The Thomas Moran Trust has completed the first phase of work restoring the former home and studio of artist Thomas Moran, the Thomas Moran House and Studio, in East Hampton. Phase two is set to begin with a new board.

Peter M. Wolf, founder and outgoing chairman, and Arthur Graham, incoming chairman of the Thomas Moran Trust, announced the new board elections and the beginning of the next phase of the work of the Thomas Moran Trust on Tuesday.

“The first phase,” Wolf said, “has been successfully completed over the past five years. The founding board acquired the property from Guild Hall, selected restoration consultants, engineers and architects to develop the plans, secured significant financing, obtained virtually all rights and permissions required by the Village of East Hampton, and developed the vision for the property going forward.”

The recently elected phase two board consists of Arthur Graham, chairman; Curt Schade, vice president; Alan Mitchell, treasurer; Maureen Bluedorn, secretary; Barbara Borsack; Bill Fleming; Frank Newbold; and Bruce A. T. Siska. Richard Barons, executive director of the East Hampton Historical Society, will replace Marti Mayo as executive director of the Thomas Moran Trust. Mayo will remain with the Trust as a consultant to assure a smooth transition and assist Barons as required.

Graham, the incoming chairman, said, “We want to acknowledge the debt that the Town and the Village of East Hampton owe to Peter Wolf and the outgoing Thomas Moran Trust board. Without their tireless and unselfish work over the past five years this treasure could have been lost forever. The new board is grateful that so much has been achieved, which sets the stage for what will become a meaningful contribution to the region and to the nation with the restoration of this National Historic Landmark property.”
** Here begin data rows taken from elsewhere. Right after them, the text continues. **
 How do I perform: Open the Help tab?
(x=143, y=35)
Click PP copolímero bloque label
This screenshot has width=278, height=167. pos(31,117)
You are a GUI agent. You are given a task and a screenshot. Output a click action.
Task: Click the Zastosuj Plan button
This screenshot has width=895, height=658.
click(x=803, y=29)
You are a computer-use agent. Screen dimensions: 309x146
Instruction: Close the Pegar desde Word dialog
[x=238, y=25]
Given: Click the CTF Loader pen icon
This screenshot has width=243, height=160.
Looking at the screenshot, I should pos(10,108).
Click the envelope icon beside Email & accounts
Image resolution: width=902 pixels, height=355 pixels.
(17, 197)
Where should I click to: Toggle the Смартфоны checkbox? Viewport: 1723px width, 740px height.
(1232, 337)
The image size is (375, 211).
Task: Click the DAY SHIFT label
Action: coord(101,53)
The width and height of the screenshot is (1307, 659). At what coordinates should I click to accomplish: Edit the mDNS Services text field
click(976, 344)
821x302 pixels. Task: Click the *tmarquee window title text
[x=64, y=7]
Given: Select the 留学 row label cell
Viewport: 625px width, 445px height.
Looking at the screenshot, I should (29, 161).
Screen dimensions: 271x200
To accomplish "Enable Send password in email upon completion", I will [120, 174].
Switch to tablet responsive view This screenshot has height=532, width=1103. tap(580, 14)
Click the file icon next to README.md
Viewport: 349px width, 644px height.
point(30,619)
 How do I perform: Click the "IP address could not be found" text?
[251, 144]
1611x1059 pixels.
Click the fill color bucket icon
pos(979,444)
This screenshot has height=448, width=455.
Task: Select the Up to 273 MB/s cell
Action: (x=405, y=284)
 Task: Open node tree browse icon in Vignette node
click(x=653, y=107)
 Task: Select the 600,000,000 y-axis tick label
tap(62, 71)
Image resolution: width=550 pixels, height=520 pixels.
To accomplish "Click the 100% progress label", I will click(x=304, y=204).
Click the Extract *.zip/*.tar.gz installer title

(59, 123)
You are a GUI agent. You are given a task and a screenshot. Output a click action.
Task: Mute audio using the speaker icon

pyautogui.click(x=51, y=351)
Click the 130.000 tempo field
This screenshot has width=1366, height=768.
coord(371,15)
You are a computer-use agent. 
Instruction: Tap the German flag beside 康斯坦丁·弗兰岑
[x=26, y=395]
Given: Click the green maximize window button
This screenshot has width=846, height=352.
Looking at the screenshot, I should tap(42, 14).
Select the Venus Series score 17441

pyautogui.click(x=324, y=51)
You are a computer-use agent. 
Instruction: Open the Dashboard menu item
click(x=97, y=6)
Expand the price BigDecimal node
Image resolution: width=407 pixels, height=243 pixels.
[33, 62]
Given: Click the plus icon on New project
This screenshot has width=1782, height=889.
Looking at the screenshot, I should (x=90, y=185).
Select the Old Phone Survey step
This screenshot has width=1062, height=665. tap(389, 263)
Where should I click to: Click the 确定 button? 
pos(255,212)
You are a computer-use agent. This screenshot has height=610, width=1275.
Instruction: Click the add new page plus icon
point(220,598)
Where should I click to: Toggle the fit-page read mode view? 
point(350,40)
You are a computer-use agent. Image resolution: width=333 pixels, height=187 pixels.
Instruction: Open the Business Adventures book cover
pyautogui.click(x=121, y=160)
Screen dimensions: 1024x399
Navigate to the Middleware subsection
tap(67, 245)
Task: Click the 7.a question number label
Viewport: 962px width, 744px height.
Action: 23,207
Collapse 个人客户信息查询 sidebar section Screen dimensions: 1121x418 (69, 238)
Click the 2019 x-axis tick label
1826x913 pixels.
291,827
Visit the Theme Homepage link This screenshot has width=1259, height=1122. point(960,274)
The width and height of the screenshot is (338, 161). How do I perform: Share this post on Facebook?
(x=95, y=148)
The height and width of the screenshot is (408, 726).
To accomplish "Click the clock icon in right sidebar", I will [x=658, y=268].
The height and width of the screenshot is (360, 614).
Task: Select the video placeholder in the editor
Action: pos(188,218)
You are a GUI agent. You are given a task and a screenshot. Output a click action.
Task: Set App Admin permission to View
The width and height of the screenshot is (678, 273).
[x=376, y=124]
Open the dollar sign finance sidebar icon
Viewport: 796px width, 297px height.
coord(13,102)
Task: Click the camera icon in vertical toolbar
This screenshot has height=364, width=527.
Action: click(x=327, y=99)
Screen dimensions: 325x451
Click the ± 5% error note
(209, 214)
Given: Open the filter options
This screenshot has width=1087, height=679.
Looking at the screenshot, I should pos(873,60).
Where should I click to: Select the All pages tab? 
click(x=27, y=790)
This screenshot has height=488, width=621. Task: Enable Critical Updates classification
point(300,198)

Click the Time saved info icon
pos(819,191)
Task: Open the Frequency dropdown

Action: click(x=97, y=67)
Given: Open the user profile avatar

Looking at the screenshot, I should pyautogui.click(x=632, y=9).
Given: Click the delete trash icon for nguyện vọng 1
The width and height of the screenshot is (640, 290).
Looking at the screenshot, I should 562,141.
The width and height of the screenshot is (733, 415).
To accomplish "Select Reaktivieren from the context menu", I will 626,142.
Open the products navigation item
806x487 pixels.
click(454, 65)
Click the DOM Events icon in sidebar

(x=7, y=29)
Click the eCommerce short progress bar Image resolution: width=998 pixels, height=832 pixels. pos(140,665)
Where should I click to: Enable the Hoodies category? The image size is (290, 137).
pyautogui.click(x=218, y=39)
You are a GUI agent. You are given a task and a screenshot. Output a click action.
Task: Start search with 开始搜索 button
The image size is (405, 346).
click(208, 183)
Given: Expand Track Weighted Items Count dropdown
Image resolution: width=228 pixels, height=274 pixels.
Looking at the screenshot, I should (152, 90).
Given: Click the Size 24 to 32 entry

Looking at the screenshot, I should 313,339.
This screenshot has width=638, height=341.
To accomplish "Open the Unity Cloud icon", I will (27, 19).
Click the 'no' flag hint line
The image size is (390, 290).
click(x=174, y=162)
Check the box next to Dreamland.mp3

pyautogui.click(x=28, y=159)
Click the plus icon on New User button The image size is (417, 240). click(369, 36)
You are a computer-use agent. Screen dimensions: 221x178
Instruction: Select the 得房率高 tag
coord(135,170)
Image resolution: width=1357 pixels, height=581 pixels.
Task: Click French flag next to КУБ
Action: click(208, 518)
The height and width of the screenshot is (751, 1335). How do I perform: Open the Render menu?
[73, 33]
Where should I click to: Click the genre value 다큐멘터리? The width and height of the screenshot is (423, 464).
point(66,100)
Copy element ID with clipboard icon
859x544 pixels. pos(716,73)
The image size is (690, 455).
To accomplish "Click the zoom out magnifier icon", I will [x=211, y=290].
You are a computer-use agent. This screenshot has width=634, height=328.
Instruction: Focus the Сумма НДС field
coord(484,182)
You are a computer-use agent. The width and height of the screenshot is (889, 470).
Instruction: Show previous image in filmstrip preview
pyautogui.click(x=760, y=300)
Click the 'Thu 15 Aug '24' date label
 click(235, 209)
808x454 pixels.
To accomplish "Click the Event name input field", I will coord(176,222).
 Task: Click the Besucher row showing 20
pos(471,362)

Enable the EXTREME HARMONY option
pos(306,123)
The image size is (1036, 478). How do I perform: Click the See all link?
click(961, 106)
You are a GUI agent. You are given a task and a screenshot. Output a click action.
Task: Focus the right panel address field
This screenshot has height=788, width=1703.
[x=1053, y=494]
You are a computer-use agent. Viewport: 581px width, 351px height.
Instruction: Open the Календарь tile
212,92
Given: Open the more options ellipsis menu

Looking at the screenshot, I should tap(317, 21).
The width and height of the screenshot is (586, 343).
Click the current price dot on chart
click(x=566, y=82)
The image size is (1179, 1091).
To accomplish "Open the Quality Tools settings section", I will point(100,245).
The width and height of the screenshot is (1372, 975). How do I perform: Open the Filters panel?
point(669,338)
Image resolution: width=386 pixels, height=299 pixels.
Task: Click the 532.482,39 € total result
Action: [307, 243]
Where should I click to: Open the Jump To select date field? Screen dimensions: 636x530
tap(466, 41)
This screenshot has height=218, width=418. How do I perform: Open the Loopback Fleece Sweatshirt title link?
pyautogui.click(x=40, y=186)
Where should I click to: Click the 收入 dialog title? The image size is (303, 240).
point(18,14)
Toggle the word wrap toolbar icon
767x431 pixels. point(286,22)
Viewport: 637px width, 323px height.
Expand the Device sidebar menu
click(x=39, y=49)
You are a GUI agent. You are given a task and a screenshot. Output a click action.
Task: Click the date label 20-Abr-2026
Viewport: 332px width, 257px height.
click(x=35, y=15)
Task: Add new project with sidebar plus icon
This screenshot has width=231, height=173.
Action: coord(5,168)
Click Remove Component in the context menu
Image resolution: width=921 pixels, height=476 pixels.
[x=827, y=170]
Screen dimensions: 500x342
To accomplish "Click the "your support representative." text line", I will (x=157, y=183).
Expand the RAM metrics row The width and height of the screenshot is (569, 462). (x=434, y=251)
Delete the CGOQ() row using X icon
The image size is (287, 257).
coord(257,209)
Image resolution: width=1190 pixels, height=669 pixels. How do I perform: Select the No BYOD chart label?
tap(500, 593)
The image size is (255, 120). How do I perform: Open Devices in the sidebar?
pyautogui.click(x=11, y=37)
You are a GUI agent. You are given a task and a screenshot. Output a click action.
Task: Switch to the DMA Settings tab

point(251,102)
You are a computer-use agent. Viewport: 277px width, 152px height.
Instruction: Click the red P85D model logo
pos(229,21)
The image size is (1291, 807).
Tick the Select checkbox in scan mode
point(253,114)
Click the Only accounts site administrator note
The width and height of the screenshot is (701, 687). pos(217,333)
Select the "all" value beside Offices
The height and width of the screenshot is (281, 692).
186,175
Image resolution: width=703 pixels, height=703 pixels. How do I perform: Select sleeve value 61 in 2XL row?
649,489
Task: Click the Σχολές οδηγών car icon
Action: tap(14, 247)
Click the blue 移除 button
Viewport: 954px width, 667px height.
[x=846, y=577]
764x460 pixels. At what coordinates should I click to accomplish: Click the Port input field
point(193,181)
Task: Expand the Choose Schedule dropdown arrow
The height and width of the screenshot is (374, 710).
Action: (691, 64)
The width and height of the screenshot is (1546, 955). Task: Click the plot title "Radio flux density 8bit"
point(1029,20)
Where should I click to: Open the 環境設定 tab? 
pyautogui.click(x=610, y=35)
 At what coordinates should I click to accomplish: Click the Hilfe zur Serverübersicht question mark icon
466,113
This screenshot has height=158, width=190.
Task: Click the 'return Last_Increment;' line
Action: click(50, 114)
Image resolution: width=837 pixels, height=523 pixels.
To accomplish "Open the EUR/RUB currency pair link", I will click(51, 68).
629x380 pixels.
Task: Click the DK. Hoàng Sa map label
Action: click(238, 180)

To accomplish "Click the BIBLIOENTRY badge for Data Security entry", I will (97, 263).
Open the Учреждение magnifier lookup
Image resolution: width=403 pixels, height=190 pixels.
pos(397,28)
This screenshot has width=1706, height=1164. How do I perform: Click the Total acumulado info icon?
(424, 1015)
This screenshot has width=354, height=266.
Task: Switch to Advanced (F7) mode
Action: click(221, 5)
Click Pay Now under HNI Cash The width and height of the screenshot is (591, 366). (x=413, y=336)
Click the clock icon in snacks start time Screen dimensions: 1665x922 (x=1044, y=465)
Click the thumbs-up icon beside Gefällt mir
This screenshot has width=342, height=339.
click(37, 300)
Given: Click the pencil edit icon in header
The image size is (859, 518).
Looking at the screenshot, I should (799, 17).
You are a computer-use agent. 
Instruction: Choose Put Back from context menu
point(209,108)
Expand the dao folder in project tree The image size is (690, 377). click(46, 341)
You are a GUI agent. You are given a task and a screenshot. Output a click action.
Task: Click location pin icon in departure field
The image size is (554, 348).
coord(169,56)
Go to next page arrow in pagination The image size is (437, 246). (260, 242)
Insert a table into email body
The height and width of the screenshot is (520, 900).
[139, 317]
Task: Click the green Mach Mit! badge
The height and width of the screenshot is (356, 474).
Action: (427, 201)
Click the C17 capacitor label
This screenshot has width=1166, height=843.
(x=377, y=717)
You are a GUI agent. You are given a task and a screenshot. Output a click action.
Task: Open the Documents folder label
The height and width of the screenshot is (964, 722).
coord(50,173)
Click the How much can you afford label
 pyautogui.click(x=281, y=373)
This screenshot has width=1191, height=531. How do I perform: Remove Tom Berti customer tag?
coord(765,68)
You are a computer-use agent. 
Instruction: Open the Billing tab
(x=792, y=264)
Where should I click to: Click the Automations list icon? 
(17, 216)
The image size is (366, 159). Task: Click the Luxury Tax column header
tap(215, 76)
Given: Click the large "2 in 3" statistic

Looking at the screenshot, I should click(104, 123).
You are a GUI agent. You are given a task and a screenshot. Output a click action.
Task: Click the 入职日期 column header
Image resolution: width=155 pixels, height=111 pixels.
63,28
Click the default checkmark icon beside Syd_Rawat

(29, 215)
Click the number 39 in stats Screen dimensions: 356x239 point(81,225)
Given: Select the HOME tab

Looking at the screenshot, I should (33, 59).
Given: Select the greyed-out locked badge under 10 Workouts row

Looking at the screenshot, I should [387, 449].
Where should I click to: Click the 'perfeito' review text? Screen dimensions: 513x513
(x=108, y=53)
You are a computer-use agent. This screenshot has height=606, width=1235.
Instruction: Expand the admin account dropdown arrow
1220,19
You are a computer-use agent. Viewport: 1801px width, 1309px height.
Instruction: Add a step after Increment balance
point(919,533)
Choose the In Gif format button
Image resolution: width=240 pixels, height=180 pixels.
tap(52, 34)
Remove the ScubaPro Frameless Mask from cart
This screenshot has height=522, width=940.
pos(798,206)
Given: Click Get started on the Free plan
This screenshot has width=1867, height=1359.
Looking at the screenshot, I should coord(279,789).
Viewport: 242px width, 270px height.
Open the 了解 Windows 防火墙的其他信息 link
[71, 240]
Wolf, who will become honorary chairman of the Trust, continued by saying, “The Thomas Moran Trust is well set for the future. With considerable cash in the bank, the new board will proceed into phase two—restoration of the studio, four outbuildings and historic gardens. Phase three will include planning and programming for public enjoyment of the property. This project is on a constructive path under the guidance of the new board.”